══ Provided information ══
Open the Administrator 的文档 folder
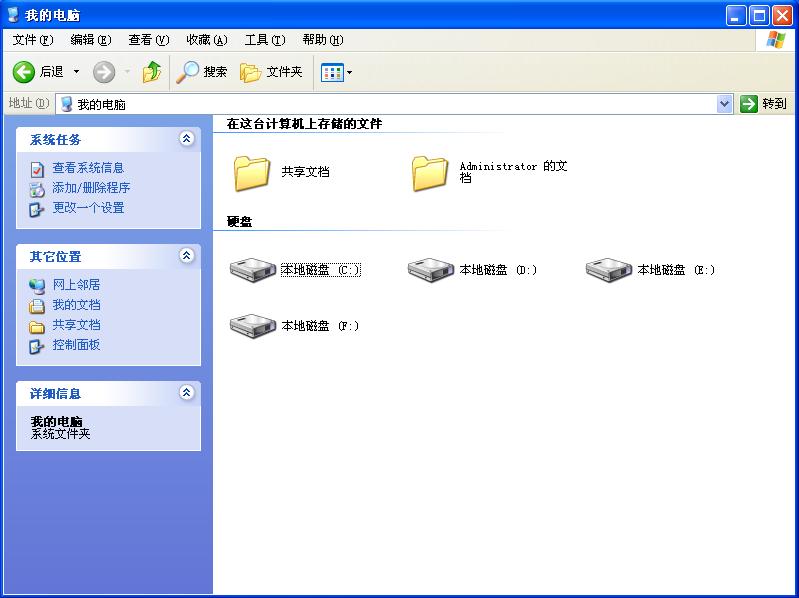Screen dimensions: 799x598 click(430, 172)
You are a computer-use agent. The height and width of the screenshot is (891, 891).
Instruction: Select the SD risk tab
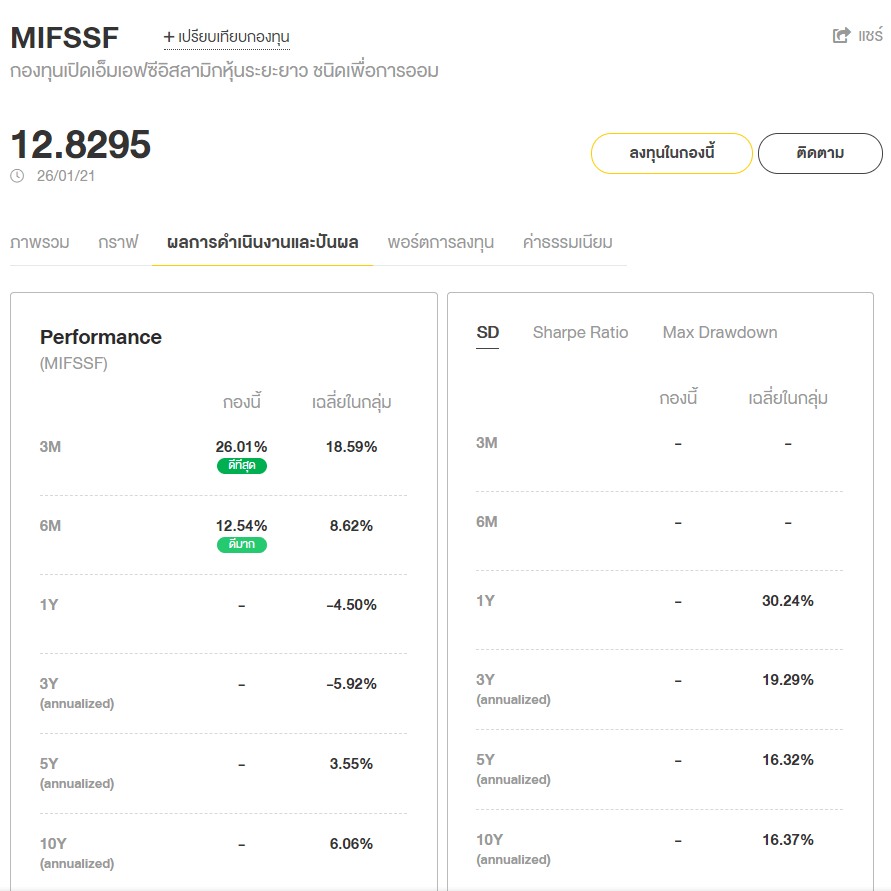coord(488,333)
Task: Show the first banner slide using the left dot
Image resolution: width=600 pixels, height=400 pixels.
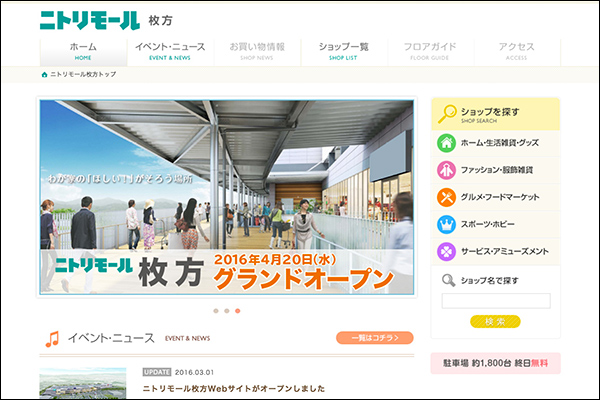Action: click(212, 310)

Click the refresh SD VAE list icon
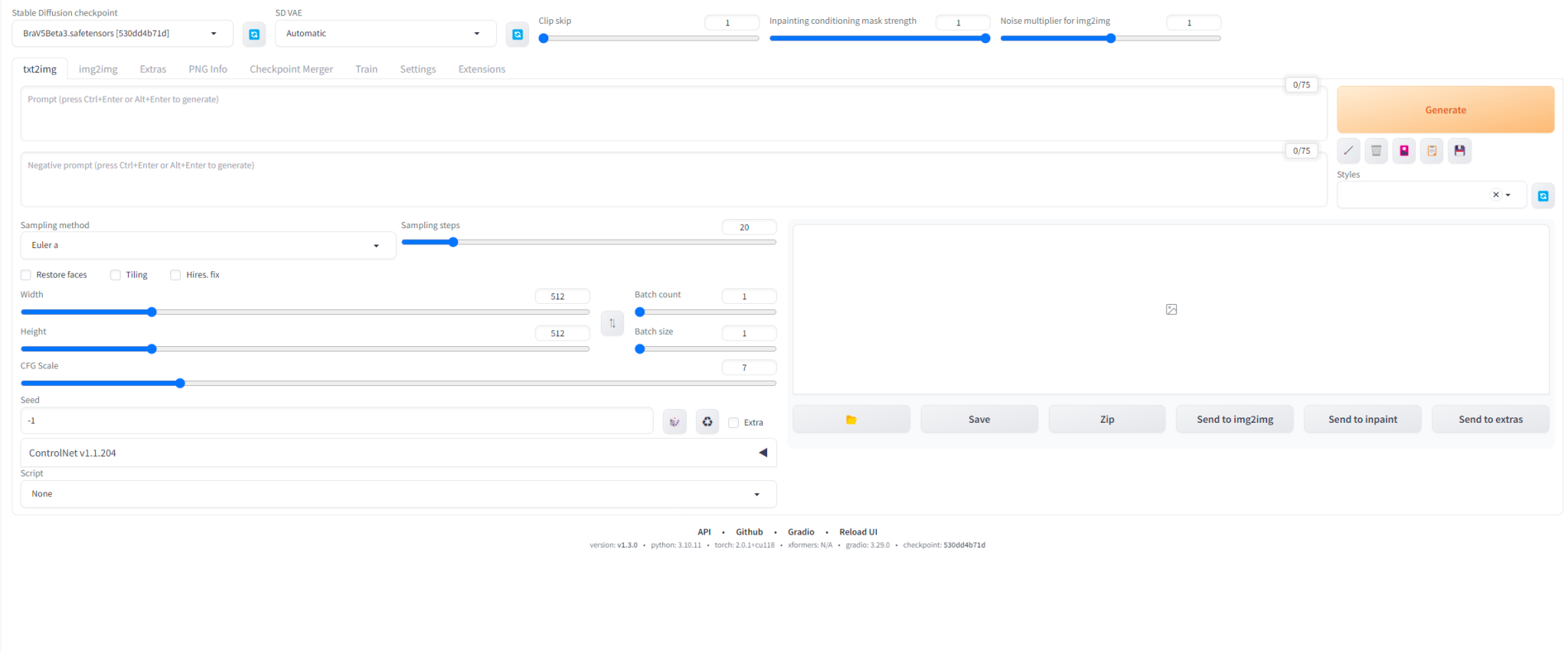[x=518, y=34]
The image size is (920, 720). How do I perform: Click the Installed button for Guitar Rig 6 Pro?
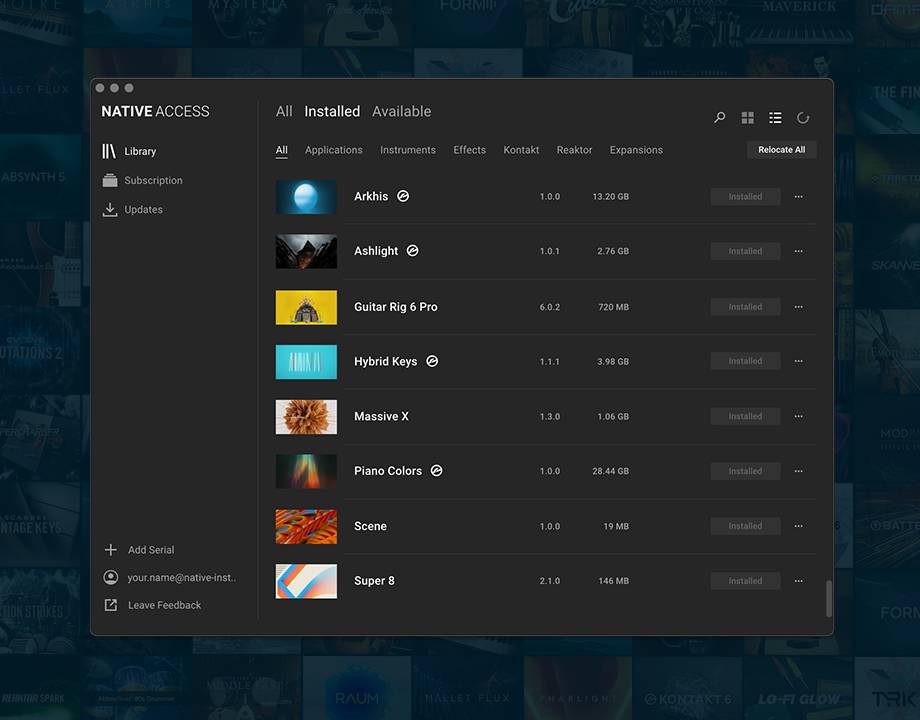(x=745, y=307)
═══
Only the lines from the one with "The image size" through the final line of the entries above should be transcribed, exactly and without pictures.

The image size is (920, 720). How do I perform: Click the Installed button for Guitar Rig 6 Pro?
(x=745, y=307)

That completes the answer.